Aus der prekären Lage der Psychologie hinsichtlich ihrer Gegenstandskonstitution und -verankerung zwischen Geistes- und Naturwissenschaft, zwischen Biologie, Kultur-, Wirtschafts- und Sozialwissenschaft sowie Humanmedizin ergeben sich in der Disziplingeschichte oftmals Widersprüchlichkeiten und Brüche ihrer Identität und Kontinuität: Auf der Basis neuer Gegenstandszugänge (beispielsweise neuer Apparaturen und technologischer Verfahren) erwächst die Illusion, immer wieder ganz von vorn beginnen und nun den wahren psychologischen Gesetzmäßigkeiten auf die Spur kommen zu können. Im Windschatten politisch-administrativer Neukalibrierungen des Ausbildungs- und Forschungswesens an Universitäten und Hochschulen erleben wir gegenwärtig in dieser Hinsicht einen kulturrevolutionären Umbruch der Disziplin. Das pluralistische Gegenstands- und Methodenverständnis, das die deutschsprachige Psychologie in der Vergangenheit ausgezeichnet hat, geht dabei verloren.

Wir sind mit einer intellektuellen Verarmung der Psychologie konfrontiert, der Ausdünnung ihrer theoretischen und methodologischen Vielfalt, sowie mit dem Verlust ihres (produktiven) internen Spannungsverhältnisses als Wissenschaft, in deren traditionellem Verständnis sowohl die biologisch-physiologischen wie die sozial-kulturellen Seiten des Gegenstands als dazugehörig angesehen wurden. Ein Zerbrechen dieses Selbstverständnisses zeichnet sich ab, ein Auseinanderdriften in zwei Kulturen, die sich in getrennten disziplinären Kontexten und in einer gewandelten Fächersystematik (z. B. als „Lebenswissenschaften“) neu konfigurieren.
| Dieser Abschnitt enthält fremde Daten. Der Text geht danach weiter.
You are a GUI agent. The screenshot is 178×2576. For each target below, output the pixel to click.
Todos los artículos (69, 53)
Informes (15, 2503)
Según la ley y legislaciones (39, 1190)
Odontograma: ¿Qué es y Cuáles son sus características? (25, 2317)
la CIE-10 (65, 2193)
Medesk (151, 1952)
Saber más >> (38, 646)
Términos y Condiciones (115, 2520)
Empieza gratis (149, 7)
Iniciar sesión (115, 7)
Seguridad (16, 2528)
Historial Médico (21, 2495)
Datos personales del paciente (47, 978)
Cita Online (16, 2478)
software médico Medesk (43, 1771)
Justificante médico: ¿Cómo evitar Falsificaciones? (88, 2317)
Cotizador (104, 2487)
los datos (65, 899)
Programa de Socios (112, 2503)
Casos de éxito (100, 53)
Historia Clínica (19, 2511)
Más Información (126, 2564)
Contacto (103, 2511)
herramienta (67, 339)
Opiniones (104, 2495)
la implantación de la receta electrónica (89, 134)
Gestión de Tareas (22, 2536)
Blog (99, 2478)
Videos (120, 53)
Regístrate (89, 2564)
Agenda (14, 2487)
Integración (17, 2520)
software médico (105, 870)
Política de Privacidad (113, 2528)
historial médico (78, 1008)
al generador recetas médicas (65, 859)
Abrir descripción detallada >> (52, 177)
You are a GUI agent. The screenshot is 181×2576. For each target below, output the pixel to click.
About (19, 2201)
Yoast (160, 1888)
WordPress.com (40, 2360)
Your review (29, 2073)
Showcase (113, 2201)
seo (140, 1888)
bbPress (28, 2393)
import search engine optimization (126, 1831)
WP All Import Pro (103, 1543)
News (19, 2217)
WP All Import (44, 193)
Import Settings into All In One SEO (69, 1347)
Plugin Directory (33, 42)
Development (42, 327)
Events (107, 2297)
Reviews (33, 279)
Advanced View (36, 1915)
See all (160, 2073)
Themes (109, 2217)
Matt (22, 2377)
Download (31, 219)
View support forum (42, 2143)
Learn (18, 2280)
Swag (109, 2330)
Wenn man sich der Mainstream-Ausrichtung und Engführung des Fachs nicht anschließen mag, gibt es in der gegenwärtigen Lage genügend gute Gründe, sich von der akademisch-universitären Psychologie abzuwenden, sie ihrem neurowissenschaftlichen und mathematisierenden Aufspreizen sowie ihrem Spagat zwischen nivellierender Modularisierung und profilierungsbesessener Performanz von Exzellenz zu überlassen. Andererseits kann man – und dafür ist dieses Handbuch in zweiter Auflage ein Zeichen – mit mindestens ebenso guten Gründen tatkräftig auf einem Gegenstands- und Methodenverständnis der Psychologie insistieren, das auch ihren sozial- und kulturwissenschaftlichen Traditionen verpflichtet ist und das nahe legt, Entwicklungen benachbart-befreundeter Fachkulturen in der psychologischen Forschung aufzugreifen. Die aufblühenden neuen Ansätze und Elaborationen qualitativer Methodik sind ein wichtiger Teil dieser übergreifenden sozialwissenschaftlichen Entwicklungsdynamik, die in der Mainstream-Psychologie derzeit verschlafen wird.